_Aufgabenstellung_.
1: Entscheide anhand des Forumsbeitrags über Meerforellen-Neulinge, ob die folgenden Aussagen mit ihm übereinstimmen. Antworte jeweils mit Ja oder Nein und zitiere die ausschlaggebenden Worte wörtlich.
(a) Für das Fischen wurde geflochtene Schnur gewählt.
(b) Beim Meerforellenangeln fehlt bisher jede Erfahrung.
(c) Die Themen zu Meerforellen im Board werden schon länger verfolgt.
2: Greif den Forumsbeitrag über Anfängerfehler beim Meerforellenangeln auf und setze ihn nach seinem letzten Satz fort.

# Anfängerfehler von Meerforellen-Neulingen...



## redfischli (5. Mai 2007)

Hallo an alle Meerforellen-Spezialisten!

Ich bin seit kurzem on board, habe aber schon länger die Themen zu Meerforellen beobachtet. 

Von euch allen angesteckt, habe ich mich entschlossen es auch zu versuchen den ein oder anderen Fisch der 1000 Würfe zu überlisten.

Jetzt zu meiner Frage oder den Fragen:
Da ich absoluter Neuling auf dem Gebiet Meerforellenangeln bin, würde ich mich über einige Tipps von euch freuen.
Zum Thema Rute, Rolle und Schnur habe ich mir bereits übers board eine guten Überblick verschafft und entsprechend eingedeckt. Ich habe mich entschieden mit monofiler Schnur zu fischen, da ich nicht zu viele neue Dinge auf einmal ausprobieren will und keine Erfahrungen mit geflochtener habe. 

Jetzt zu euch: 
Was würdet ihr sagen sind typische Anfängerfehler beim Spinnangeln auf Meerforelle? Worauf muss ich unbedingt achten, was sollte ich unbedingt vermeiden? Habt ihr besondere Tipps zum Anhieb, Drill oder landen? Vielleicht könnt ihr auch sagen welche Abschnitte zum Watangeln geeignet sind, welche auf keinen Fall, und was sonst noch alles wichtig ist.

_Vorliegende Daten_.
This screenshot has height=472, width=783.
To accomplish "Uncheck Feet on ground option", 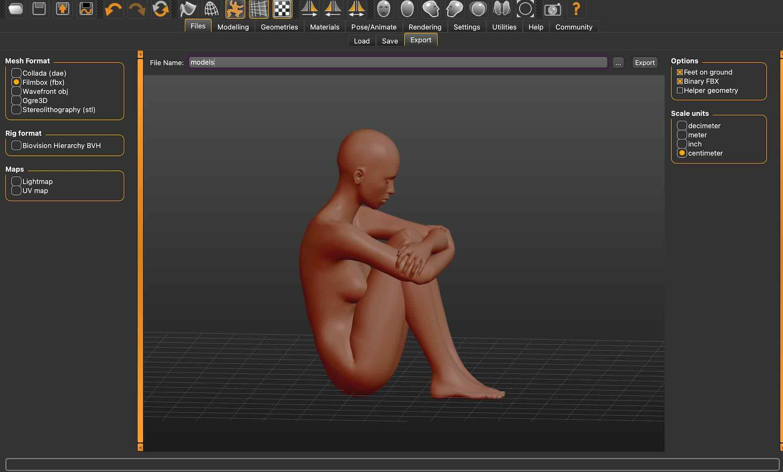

_Lösungen_.
1:
(a) Nein: „Ich habe mich entschieden mit monofiler Schnur zu fischen“
(b) Ja: „Da ich absoluter Neuling auf dem Gebiet Meerforellenangeln bin“
(c) Ja: „habe aber schon länger die Themen zu Meerforellen beobachtet“

2:
Ich würde mich freuen wenn ihr mir den ein oder anderen Anfängerfehler ersparen könnt #6 

Eine letzte Frage noch zum Schluss:
ich fahre Ende Mai/Anfang Juni nach Dänemark auf die Insel Alsen in Urlaub. Lohnt es sich dann noch auf Meerforelle zu fischen oder ist es zu spät?

Vielen Dank schonmal für alle eure Antworten, ich freu mich drauf!

red


----------



## donlotis (5. Mai 2007)

*AW: Anfängerfehler von Meerforellen-Neulingen...*

Hallo,

das meiste wirst Du beim Angeln selber lernen. Aber ein Fehler wird sehr häufig gemacht: Anstatt erst einmal den flachen Uferbereich abzufischen (auch dort, wo es nur 50 - 70 cm tief ist), wird gleich mit der Wathose ins Wasser gestürmt und sofort auf Weite geworfen. Manchmal kann das der Bringer sein, aber vorher sollte man sich vergewissern, ob nicht eine Kapitale im Flachen steht.

Gruß donlotis


----------



## seestern95b (5. Mai 2007)

*AW: Anfängerfehler von Meerforellen-Neulingen...*

#hHallo!
Wenn Du Ende Mai auf Meerforellen gehen willst, solltest Du abends oder nachts losgehen, das Wasser ist jetzt zu warm zum Tagsüber fischen. Wenn Du nachts losgehst, solltest Du immer einen Watstock dabei haben, damit Du bei den schlechten Sichtverhältnissen nicht ins stolpern kommst. Am besten, Du schaust Dir die Stelle vorher tagsüber an, damit Du mit den Begebenheiten vertraut bist. Tagsüber kannst Du jetzt gut Hornies angeln.
Gruß, Seestern


----------



## redfischli (5. Mai 2007)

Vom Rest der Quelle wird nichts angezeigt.